In this article, you'll learn how to easily convert a friend to your customer and even make them your ambassador in the marketplace.
Sell to a Friend's Company

Without a doubt, it’s extremely frustrating when a client takes your call, sits through a demo, asks for a proposal, then decides to never contact you again. It’s even worse when the customer is someone you know — a friend. In this article, we’ll teach you how you can convert one of your friends to a customer and avoid sticky situations that come with this sort of business relationship.

How to Sell to a Friend’s Company


As a salesperson, your goal is to solve problems and sell your product, no matter who the customer of interest is. Selling to one of your friends’ company could be an easy way to give a kickstart to your own business, however, this brings unique challenges.

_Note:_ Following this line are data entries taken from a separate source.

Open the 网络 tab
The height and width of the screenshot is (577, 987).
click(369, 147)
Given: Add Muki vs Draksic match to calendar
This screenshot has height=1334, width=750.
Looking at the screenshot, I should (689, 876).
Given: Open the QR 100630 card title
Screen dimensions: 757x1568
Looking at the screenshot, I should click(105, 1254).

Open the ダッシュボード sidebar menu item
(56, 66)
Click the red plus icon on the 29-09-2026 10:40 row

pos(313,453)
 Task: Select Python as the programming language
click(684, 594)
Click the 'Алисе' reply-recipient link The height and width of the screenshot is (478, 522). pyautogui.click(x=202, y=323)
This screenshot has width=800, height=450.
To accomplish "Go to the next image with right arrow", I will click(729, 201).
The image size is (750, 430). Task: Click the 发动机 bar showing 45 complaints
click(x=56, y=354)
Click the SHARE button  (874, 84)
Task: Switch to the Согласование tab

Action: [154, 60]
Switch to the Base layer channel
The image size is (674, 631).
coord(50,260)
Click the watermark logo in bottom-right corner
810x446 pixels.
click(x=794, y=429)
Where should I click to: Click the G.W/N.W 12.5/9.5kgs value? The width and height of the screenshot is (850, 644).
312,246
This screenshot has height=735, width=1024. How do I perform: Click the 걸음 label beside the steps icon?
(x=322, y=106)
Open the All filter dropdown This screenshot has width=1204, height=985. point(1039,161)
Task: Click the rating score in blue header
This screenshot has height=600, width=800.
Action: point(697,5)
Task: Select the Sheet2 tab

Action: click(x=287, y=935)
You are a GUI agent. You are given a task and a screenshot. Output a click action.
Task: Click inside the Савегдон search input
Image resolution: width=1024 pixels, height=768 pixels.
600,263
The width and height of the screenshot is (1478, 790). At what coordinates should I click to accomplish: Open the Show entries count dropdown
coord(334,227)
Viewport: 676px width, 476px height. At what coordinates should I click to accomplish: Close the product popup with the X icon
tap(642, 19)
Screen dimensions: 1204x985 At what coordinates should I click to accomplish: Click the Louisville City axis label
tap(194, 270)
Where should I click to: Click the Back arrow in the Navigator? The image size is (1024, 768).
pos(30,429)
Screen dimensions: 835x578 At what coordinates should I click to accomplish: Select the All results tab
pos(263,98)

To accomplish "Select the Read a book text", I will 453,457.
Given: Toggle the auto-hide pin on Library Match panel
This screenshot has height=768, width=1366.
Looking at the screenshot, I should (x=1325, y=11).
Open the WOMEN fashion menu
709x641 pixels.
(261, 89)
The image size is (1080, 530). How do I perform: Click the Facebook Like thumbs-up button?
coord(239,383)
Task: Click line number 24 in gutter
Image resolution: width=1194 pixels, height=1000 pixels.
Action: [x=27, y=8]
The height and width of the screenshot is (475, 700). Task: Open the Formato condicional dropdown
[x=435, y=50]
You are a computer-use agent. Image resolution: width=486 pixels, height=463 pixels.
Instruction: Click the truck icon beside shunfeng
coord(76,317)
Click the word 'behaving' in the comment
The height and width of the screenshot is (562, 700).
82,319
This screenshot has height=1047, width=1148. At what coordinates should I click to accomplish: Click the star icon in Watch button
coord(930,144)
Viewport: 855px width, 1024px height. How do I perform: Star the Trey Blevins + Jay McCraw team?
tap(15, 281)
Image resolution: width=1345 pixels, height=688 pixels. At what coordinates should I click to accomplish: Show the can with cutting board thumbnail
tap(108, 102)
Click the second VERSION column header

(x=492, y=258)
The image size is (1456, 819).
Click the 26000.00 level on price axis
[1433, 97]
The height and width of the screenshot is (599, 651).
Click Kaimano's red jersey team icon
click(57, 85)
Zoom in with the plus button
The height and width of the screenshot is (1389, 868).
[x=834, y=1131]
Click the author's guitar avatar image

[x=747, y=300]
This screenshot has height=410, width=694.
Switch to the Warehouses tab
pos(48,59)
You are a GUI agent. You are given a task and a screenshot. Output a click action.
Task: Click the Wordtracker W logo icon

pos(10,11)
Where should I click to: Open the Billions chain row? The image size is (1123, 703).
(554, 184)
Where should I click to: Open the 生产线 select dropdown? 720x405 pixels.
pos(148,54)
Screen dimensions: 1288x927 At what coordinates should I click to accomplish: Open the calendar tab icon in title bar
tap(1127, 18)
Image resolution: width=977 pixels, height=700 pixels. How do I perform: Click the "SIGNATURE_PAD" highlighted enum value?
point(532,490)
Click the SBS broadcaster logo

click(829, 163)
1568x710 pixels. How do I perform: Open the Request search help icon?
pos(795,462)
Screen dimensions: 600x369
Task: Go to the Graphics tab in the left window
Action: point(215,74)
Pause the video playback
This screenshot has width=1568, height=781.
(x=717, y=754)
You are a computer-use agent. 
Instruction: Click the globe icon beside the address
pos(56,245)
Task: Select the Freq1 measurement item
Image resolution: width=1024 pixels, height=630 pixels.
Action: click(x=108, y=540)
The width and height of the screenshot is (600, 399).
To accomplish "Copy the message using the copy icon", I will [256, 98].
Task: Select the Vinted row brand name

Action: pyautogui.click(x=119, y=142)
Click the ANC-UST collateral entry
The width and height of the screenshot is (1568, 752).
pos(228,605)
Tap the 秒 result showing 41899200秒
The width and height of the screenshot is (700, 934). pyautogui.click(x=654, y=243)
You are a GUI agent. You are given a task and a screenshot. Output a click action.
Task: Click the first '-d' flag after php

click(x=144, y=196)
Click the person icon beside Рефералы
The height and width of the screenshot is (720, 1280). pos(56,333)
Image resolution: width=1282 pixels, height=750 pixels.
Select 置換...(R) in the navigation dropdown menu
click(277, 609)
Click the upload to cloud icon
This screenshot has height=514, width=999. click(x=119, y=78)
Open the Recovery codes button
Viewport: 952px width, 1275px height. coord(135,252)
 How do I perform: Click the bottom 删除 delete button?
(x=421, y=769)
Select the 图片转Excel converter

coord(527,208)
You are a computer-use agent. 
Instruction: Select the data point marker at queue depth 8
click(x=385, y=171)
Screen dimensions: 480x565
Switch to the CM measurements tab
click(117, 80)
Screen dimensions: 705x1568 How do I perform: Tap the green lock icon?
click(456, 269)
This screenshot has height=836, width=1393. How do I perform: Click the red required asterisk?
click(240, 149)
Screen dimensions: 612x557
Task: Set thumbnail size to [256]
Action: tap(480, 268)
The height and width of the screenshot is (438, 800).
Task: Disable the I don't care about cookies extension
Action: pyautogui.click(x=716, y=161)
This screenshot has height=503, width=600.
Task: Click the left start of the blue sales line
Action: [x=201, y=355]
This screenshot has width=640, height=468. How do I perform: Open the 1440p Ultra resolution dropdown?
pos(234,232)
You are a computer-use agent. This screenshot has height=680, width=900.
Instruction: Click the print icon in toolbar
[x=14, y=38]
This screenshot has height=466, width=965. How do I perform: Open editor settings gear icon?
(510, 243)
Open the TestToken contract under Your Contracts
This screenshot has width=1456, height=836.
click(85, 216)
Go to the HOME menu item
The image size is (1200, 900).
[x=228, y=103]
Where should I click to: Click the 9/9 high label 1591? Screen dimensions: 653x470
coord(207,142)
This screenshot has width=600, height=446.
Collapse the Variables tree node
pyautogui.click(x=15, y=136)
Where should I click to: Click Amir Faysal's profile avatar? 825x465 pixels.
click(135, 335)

Imagine this scenario: your friend is in need of a product or service, and you can provide it to them. You bring all the resources together to respond quickly with a compelling proposal, however, your friend never mentions this ever again and moves on with their life. Weeks go by with no response, even if you two see each other, the business proposal is never brought up again. Frustrating, right?

Turns out, a failed business proposal to your friend is usually not their fault — it’s yours. You didn’t do something right, and we’re here to help you correct it for the next time.

So, what exactly can go wrong?

According to Andy Miller of Big Swift Kick, a lot of things can go wrong when selling to a friend. You might not notice it right away, but more often than not, friends selling to friends tend to get over-confident, sloppy, too relaxed. This causes you to skip over crucial information and questions you should be asking a client, no matter what.

Contrary to what you might think, this is very counterintuitive. Just because you’re friends doesn’t mean you should take any shortcuts or provide extra resources that a different client wouldn’t get.

Key things to note when selling to friend

Here are the key things you need to note when selling to a friend:

Stick to your sales process

Don’t treat your friends any different from a regular client you work with. As mentioned above, this will only damage the business relation between the two of you, and in some cases, might even ruin your friendship.

Don’t offer additional bonuses to friends without something in return as well — you don’t owe a friend anything for becoming your business partner. It should be their choice, solely based on the services or products you provide, not flashy friend discounts and exclusive attention.

Have fun with your sales pitch

Sure, you shouldn’t treat friends differently than regular clients when it comes to the business side of the coin, but you can still remain casual in conversation. If you notice that a friend is brushing your business proposal to the side, try to approach them in a fun way.

This reminds them that you’re friends after all, and they owe you at least an explanation to help you improve your strategy. A more light-hearted approach is more likely to get a friend to respond to you with honesty.

Don’t let them get away

Stay professional during meetings and discussions with friends. You can ensure they don’t try to brush you off if you set dates for when you’ll get back to the topic. No successful salesperson has nailed a sale from a client who said they’ll “get back to them in a week or two.”

Always choose a set date for a follow-up discussion. This completely ensures that your friend knows they need to give you an answer, and more often than not, they think harder about your proposal.

Keep your expectations in check

It’s common for friends to expect their business proposals to take significantly better paths than normal. Don’t do this! Go in with good hopes, but never expect your friends to react any better than a regular client.

If you make your case and your friend needs your products or services, trust us, they will give you a call back. As long as you hold them accountable, agree on a date, and treat them like a customer.